◆ Activity
Every record shown below should be duplicated exactly.

[[ Exercise data open ]]

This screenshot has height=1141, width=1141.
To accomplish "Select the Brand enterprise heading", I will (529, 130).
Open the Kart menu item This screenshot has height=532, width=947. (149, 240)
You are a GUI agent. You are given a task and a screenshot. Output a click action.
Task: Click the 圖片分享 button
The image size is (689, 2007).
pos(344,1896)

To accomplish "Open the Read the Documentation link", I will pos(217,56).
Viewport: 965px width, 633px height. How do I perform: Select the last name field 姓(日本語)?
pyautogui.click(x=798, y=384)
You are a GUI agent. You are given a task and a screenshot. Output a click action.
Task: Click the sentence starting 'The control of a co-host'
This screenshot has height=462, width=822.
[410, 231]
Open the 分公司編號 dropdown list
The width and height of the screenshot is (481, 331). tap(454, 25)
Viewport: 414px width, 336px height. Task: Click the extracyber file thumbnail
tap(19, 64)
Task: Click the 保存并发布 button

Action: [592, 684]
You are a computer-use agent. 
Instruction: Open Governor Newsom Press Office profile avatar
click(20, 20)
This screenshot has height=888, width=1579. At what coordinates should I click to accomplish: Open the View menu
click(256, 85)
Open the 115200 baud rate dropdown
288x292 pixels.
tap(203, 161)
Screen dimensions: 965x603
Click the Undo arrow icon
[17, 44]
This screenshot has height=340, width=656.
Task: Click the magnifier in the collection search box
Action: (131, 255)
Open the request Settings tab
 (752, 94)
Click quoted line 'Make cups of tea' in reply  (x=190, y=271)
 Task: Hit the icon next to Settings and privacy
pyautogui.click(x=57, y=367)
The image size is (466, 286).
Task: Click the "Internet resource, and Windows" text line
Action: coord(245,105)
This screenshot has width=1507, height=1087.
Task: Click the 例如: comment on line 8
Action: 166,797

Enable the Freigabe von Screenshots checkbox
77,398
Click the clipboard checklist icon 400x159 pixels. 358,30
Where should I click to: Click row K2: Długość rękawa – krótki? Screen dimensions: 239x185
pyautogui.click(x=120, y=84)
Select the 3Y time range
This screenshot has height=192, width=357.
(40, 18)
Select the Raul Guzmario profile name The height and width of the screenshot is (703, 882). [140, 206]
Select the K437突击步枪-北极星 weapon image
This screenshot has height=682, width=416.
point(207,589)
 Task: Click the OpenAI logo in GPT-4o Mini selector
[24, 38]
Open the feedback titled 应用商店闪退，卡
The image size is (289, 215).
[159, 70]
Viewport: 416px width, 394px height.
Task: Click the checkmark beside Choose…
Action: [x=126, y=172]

[[ Exercise data closed ]]

◆ Written answer
This screenshot has height=1141, width=1141.
To accomplish "Select the Brand enterprise heading", I will (529, 130).
Open the Kart menu item This screenshot has height=532, width=947. (149, 240)
You are a GUI agent. You are given a task and a screenshot. Output a click action.
Task: Click the 圖片分享 button
The image size is (689, 2007).
pos(344,1896)

To accomplish "Open the Read the Documentation link", I will pos(217,56).
Viewport: 965px width, 633px height. How do I perform: Select the last name field 姓(日本語)?
pyautogui.click(x=798, y=384)
You are a GUI agent. You are given a task and a screenshot. Output a click action.
Task: Click the sentence starting 'The control of a co-host'
This screenshot has height=462, width=822.
[410, 231]
Open the 分公司編號 dropdown list
The width and height of the screenshot is (481, 331). tap(454, 25)
Viewport: 414px width, 336px height. Task: Click the extracyber file thumbnail
tap(19, 64)
Task: Click the 保存并发布 button

Action: [592, 684]
You are a computer-use agent. 
Instruction: Open Governor Newsom Press Office profile avatar
click(20, 20)
This screenshot has height=888, width=1579. At what coordinates should I click to accomplish: Open the View menu
click(256, 85)
Open the 115200 baud rate dropdown
288x292 pixels.
tap(203, 161)
Screen dimensions: 965x603
Click the Undo arrow icon
[17, 44]
This screenshot has height=340, width=656.
Task: Click the magnifier in the collection search box
Action: (131, 255)
Open the request Settings tab
 (752, 94)
Click quoted line 'Make cups of tea' in reply  (x=190, y=271)
 Task: Hit the icon next to Settings and privacy
pyautogui.click(x=57, y=367)
The image size is (466, 286).
Task: Click the "Internet resource, and Windows" text line
Action: coord(245,105)
This screenshot has width=1507, height=1087.
Task: Click the 例如: comment on line 8
Action: 166,797

Enable the Freigabe von Screenshots checkbox
77,398
Click the clipboard checklist icon 400x159 pixels. 358,30
Where should I click to: Click row K2: Długość rękawa – krótki? Screen dimensions: 239x185
pyautogui.click(x=120, y=84)
Select the 3Y time range
This screenshot has height=192, width=357.
(40, 18)
Select the Raul Guzmario profile name The height and width of the screenshot is (703, 882). [140, 206]
Select the K437突击步枪-北极星 weapon image
This screenshot has height=682, width=416.
point(207,589)
 Task: Click the OpenAI logo in GPT-4o Mini selector
[24, 38]
Open the feedback titled 应用商店闪退，卡
The image size is (289, 215).
[159, 70]
Viewport: 416px width, 394px height.
Task: Click the checkmark beside Choose…
Action: [x=126, y=172]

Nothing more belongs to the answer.